Speaker
Description
For decades, Praziquantel has been the undisputed drug of choice against schistosomiasis; a disease that affects more than 200 million people in over 78 countries and responsible for over 280 000 lives lost per annum, predominantly in sub-Saharan Africa. Rising concerns have been raised due to the unknown mechanism of action of the drug and unavoidable reports of the emergence of drug resistant strains. Moreover, current apprehension has been reinforced by the total dependence on a single drug for treatment. Therefore, the search for novel and effective anti-schistosomal drugs become imperative.

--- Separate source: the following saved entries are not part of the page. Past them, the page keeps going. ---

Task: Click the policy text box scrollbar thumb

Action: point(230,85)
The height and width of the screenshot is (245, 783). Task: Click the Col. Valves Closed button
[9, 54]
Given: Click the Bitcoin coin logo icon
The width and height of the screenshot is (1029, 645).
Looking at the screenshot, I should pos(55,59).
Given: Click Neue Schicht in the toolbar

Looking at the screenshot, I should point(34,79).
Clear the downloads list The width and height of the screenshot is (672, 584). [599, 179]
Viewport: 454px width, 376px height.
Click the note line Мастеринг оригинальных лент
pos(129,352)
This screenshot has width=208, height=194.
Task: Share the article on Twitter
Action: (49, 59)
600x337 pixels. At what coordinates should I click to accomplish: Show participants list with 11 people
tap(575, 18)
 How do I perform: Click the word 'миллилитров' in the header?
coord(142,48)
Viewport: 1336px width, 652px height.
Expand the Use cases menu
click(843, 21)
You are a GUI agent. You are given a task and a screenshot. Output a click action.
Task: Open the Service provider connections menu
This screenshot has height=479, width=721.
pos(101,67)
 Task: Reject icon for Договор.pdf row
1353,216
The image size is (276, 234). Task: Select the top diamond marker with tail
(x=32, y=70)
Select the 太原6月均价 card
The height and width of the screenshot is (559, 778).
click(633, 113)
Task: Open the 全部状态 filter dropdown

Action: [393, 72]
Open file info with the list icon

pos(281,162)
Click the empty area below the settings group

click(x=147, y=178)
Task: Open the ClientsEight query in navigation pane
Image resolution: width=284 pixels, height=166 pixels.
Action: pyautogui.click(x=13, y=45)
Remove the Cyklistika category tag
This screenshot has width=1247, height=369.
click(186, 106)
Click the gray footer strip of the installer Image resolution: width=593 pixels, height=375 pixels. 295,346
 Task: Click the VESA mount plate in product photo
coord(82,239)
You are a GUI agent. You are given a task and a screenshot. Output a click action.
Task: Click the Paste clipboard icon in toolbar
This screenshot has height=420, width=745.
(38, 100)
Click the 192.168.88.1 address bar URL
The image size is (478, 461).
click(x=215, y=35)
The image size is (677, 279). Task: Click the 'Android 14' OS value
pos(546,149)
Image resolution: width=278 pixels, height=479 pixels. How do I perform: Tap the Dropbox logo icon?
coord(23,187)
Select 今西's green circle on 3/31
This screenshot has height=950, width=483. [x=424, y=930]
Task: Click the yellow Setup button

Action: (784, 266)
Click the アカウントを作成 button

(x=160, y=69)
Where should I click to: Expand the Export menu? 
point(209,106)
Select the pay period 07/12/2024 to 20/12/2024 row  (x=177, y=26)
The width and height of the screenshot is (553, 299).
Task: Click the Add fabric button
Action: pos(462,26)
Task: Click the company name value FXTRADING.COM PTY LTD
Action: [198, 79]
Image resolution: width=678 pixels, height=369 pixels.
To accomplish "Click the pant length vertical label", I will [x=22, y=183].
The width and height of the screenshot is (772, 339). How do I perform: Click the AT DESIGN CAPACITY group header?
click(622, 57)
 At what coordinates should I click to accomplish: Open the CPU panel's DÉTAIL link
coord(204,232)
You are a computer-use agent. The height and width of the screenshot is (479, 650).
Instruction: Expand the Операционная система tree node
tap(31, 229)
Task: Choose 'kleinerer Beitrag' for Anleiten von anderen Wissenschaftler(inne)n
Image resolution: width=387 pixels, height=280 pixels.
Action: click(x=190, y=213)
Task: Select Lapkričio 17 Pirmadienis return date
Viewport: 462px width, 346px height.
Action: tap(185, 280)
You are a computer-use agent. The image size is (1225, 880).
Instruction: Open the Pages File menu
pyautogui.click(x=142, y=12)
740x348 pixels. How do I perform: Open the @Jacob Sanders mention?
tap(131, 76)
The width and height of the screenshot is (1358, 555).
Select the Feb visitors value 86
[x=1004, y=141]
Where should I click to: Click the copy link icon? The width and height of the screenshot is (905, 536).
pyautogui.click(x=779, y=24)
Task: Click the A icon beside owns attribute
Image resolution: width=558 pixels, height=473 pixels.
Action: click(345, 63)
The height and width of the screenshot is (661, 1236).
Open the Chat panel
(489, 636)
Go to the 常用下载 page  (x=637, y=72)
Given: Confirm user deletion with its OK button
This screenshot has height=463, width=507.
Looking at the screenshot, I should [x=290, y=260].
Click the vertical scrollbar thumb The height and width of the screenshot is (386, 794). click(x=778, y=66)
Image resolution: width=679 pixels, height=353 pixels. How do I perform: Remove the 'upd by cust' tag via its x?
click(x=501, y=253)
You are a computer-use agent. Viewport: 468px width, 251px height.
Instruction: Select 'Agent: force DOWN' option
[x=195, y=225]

This study made use of bioinformatics tools to determine the binding properties of a selective range of polyphenols docked onto the Universal stress G4LZI3 protein, a recently identified ‘lead’ molecule in the design of alternative treatment drug against schistosomiasis. Schistosomes have over several years, evolved mechanisms that include the presence of USPs, to counter biotic and abiotic stress. Up-regulation of the G4LZI3 protein throughout the multifaceted developmental cycle of the schistosome worm sparks interest in this protein, whose function is currently unknown. Ten polyphenols were docked onto the G4LZI3 protein; the best five complexes were selected for post-molecular dynamics analyses and binding free energy calculations. The strongest binding interactions were observed between the G4LZI3 protein with curcumin and catechin respectively. The major interacting residues conserved in all the complexes provides basis for further structure-based drug design of new compounds, with enhanced inhibitory potency and toxicity against G4LZI3. This study suggests an alternative approach for the development of anti-schistosomal drugs using natural compounds.